Pada tahun 1984, kerjasama ini diperbaharui dengan memasukkan patroli laut dan udara di sepanjang perbatasan Indonesia-Malaysia dan Selat Malaka untuk penjegalan terhadap penyelundupan, perdagangan obat bius dan pemalsuan uang yang berkembang pesat khususnya melalui jalur strategis di selat malaka . Sejak 1984, jalur perbatasan selat malaka kerap kali dimanfaatkan oleh beberapa oknum pedagang antar negara ataupun imigran asing untuk memanfaatkan wilayah strategisnya untuk meraup keuntungan lebih besar dari bisnis haram yang dijalaninya seperti penyelundupan dan perdagangan obat bius dengan memanfaatkan kelengahan pengamanan pemerintah di jalur malaka tersebut. Bahkan setelah berakhirnya perang dingin, isu kejahatan transnasional melalui selat malaka ini semakin berkembang dan mengancam tidak hanya keamanan Indonesia-Malaysia, tetapi juga kawasan ASEAN, seperti adanya perdagangan manusia (human trafficking), penebangan kayu illegal, penyelundupan manusia (people smuggling) khususnya wanita yang akan dijadikan pekerja seks komersial dan anak-anak, penyelundupan senjata tajam ke berbagai wilayah konflik yang ada di Indonesia pada tahun 2003-2004 (Aceh dan Ambon) dan di sekitar kawasan ASEAN , dan kasus-kasus lainnya yang semakin berkembang dan tidak hanya terfokus pada kedua negara tersebut. Tentunya sudah menjadi kewajiban Indonesia-Malaysia untuk memperketat pengamanan di wilayah selat Malaka, karena keduanya merupakan negara yang berbatasan langsung dengan lokasi strategis tersebut. Dan karena semakin berkembangnya kasus kriminalitas yang dilakukan melalui jalur selat malaka, maka kerjasama JBC semakin dikembangkan cakupannya dengan isu-isu yang berkembang demi menjaga stabilitas keamanan masing-masing.

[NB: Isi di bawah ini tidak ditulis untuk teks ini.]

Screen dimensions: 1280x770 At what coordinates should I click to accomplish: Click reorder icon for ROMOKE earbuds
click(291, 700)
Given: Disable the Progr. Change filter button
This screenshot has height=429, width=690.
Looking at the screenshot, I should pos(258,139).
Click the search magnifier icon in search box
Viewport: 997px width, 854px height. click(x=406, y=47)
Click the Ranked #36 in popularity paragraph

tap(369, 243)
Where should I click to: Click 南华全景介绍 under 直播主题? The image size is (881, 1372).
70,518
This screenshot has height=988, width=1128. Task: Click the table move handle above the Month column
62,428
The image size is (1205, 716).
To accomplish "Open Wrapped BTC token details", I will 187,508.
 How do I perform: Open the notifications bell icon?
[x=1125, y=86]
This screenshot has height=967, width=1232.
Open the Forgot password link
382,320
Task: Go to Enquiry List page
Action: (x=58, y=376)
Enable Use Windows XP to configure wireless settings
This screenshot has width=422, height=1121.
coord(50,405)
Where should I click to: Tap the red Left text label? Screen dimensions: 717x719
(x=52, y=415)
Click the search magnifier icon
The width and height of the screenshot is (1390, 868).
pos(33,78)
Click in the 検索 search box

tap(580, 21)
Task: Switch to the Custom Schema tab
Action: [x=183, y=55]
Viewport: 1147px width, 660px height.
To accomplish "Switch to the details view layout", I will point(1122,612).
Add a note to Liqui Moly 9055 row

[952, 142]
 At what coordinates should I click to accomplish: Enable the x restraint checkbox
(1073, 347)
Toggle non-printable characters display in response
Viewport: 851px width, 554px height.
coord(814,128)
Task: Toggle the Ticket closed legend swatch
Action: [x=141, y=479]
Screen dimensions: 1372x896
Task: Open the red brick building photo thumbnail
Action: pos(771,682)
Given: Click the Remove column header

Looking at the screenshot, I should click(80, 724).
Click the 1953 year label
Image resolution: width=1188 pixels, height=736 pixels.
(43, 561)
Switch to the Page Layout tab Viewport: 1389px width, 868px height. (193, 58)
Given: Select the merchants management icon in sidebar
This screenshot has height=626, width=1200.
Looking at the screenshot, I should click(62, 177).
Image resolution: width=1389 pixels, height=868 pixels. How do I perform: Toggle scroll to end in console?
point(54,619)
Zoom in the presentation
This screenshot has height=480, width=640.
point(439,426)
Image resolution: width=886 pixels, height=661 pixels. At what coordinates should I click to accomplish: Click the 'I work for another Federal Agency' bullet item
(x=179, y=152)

Hubungan bilateral Indonesia-Malaysia yang dilandasi oleh adanya semangat serumpun ini telah mendorong terus berkembangnya kerjasama kedua negara khususnya di sektor pertahanan wilayah perbatasan di selat malaka. Dengan ditambahnya poin-poin penting lainnya dalam status kerjasama JBC, semakin mempermudah pemerintah kedua belah pihak untuk menanggulangi seputar permasalahan yang terjadi di Selat Malaka. Walaupun masih terdapat beberapa masalah terkait perbatasan antara Indonesia-Malaysia, seperti garis batas territorial yang masih menjadi perdebatan, pencurian sumber daya alam oleh oknum tertentu, saling klaim wilayah pulau, dan sebagainya, hal-hal seperti ini setidaknya dapat ditanggulangi bersama oleh badan kerjasama resmi yang bersifat bilateral antara Indonesia-Malaysia seperti Joint Border Committee.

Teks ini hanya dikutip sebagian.